> [WHAT YOU SHOULD DO]
Which lines in the entries below contain the string "Switch"? Show each of them in full.

> [SOURCE DATA]
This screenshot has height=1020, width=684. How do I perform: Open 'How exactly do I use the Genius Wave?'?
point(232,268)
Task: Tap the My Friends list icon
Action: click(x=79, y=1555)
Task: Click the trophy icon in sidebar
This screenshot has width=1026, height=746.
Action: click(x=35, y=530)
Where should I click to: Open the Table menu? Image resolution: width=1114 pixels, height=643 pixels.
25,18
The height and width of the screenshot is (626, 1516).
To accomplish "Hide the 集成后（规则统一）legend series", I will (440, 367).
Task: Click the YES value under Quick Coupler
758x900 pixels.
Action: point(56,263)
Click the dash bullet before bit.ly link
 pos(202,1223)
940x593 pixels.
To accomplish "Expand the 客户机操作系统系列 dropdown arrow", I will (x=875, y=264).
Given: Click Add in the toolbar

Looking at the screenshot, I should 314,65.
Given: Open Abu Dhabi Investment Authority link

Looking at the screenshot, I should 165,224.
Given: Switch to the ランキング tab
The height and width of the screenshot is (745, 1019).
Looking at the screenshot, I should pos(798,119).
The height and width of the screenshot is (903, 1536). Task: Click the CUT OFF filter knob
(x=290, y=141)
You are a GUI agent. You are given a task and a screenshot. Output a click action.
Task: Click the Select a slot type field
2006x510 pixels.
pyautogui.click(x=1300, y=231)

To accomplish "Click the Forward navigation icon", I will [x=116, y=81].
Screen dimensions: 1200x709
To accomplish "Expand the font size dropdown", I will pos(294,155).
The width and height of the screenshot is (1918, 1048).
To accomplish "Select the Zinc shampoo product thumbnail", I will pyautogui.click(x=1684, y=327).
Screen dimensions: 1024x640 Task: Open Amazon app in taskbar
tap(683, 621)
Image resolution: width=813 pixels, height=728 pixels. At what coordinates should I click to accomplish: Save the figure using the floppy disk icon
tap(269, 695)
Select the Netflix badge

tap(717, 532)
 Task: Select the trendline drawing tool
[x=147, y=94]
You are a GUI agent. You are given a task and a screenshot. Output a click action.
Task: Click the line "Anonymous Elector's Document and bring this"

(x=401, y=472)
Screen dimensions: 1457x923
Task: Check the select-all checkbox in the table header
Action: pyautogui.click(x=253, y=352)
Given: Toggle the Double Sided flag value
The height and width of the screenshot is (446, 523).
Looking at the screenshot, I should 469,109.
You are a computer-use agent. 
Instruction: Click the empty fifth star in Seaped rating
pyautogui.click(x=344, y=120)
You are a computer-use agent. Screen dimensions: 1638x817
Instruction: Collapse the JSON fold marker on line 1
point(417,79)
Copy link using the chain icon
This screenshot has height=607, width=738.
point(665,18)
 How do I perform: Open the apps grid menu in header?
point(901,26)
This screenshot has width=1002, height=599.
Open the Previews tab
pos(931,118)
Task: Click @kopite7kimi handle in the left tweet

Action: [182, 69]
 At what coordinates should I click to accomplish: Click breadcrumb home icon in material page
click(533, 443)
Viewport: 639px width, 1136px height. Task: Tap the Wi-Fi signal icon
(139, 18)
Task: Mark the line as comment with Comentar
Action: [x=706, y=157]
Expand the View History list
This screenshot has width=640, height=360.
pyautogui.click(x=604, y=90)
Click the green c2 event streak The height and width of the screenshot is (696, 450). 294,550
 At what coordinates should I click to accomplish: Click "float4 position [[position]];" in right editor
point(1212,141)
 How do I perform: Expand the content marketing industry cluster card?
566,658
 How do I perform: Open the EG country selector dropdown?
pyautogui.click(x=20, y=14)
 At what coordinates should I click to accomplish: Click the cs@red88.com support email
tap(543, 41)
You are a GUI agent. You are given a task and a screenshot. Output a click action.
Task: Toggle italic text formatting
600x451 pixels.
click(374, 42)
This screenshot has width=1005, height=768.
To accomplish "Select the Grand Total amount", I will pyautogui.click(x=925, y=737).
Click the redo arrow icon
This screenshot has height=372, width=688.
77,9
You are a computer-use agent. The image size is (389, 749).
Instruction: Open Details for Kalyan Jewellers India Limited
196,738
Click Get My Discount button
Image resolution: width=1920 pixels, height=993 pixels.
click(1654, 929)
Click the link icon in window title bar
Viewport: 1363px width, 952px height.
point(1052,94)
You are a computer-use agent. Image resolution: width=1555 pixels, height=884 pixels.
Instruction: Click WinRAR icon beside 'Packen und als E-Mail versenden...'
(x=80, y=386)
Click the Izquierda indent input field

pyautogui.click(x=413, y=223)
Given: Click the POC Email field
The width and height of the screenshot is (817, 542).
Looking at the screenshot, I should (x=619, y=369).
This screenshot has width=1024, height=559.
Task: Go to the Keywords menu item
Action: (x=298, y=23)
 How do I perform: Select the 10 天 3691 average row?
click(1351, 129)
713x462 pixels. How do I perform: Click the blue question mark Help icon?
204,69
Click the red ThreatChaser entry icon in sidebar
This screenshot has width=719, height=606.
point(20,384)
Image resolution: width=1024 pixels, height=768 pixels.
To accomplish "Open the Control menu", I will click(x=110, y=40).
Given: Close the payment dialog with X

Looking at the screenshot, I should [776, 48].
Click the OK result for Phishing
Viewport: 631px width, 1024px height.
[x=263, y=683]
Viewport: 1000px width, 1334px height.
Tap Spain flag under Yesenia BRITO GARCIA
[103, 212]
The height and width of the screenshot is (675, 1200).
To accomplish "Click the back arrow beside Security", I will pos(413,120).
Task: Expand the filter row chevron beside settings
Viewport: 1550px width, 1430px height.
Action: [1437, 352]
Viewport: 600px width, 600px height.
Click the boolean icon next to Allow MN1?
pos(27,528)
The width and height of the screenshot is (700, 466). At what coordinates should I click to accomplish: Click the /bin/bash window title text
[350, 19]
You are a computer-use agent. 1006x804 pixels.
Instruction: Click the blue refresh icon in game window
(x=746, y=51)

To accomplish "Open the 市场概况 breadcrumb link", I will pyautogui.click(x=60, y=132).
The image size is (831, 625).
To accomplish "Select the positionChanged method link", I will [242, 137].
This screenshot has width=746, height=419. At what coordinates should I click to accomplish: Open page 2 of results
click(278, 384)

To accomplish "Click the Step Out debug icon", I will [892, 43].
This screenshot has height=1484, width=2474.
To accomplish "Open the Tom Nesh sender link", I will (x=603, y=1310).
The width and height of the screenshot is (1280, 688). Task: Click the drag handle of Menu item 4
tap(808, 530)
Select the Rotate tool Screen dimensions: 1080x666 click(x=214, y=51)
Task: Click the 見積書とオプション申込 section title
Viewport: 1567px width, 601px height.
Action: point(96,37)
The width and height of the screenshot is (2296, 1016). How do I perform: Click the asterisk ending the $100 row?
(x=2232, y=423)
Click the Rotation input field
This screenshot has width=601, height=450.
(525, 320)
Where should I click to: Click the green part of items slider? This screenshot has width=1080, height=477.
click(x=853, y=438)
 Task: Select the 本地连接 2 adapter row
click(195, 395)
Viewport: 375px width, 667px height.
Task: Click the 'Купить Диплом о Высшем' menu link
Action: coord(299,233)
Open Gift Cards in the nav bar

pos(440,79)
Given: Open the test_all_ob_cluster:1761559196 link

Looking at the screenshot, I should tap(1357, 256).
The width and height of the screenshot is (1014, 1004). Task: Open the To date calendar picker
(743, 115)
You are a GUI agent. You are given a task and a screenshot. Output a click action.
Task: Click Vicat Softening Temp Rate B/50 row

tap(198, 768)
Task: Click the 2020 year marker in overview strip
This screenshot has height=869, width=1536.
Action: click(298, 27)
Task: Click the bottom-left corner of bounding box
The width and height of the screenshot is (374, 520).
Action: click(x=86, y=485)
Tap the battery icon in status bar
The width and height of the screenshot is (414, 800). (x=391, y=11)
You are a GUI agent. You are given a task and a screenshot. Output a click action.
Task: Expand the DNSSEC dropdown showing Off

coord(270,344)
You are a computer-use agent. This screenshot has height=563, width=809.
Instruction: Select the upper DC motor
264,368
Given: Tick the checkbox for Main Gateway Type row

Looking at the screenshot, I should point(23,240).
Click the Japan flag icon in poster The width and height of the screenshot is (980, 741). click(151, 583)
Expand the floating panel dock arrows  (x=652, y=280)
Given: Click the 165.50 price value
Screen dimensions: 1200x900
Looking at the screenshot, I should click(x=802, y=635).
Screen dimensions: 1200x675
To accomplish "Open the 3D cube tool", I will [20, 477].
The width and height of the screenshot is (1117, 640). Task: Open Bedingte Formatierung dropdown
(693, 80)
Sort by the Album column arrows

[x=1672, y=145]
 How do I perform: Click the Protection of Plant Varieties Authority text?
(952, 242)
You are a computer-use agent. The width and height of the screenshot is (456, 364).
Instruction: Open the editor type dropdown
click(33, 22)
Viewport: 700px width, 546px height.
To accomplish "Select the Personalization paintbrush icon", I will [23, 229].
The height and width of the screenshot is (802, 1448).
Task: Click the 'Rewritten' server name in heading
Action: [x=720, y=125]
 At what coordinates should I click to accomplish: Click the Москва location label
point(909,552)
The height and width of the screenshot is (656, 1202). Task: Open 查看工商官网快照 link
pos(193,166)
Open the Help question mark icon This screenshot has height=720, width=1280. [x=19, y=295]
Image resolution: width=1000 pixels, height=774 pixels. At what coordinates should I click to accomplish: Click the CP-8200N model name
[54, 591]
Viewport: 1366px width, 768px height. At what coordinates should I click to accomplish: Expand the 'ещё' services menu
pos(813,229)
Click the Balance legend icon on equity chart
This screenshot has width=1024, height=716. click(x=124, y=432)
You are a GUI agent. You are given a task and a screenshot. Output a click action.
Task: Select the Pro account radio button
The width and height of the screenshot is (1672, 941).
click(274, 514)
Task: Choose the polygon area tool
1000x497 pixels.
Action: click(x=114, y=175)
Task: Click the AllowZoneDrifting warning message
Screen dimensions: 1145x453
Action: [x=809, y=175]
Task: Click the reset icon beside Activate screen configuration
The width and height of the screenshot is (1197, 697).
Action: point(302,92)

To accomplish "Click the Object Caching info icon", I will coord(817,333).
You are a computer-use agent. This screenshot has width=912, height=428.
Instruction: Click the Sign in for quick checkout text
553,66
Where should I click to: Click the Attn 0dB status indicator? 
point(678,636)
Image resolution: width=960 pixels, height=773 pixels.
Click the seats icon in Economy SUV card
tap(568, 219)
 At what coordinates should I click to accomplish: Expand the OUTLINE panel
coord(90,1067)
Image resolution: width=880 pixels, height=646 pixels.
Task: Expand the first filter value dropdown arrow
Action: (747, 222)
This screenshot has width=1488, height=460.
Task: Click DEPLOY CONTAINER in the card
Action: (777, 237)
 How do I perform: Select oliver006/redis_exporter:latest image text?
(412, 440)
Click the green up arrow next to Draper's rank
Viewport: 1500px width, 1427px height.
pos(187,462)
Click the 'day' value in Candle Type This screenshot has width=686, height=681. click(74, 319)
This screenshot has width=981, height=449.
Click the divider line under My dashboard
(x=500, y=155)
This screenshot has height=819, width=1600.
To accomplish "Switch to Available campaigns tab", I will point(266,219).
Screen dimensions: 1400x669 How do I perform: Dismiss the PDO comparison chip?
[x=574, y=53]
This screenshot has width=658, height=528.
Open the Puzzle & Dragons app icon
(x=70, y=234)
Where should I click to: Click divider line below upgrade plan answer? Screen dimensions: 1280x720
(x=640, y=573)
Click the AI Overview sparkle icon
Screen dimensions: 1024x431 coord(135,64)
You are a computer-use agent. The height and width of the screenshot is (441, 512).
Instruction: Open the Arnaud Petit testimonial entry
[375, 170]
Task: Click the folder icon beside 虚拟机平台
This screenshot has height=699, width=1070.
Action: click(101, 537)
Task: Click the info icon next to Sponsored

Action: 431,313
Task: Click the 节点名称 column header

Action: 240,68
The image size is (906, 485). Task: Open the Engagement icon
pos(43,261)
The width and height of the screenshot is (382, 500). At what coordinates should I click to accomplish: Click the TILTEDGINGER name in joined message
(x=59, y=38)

> [OUTPUT]
Given: Switch to the ランキング tab
To accomplish "Switch to Available campaigns tab", I will point(266,219).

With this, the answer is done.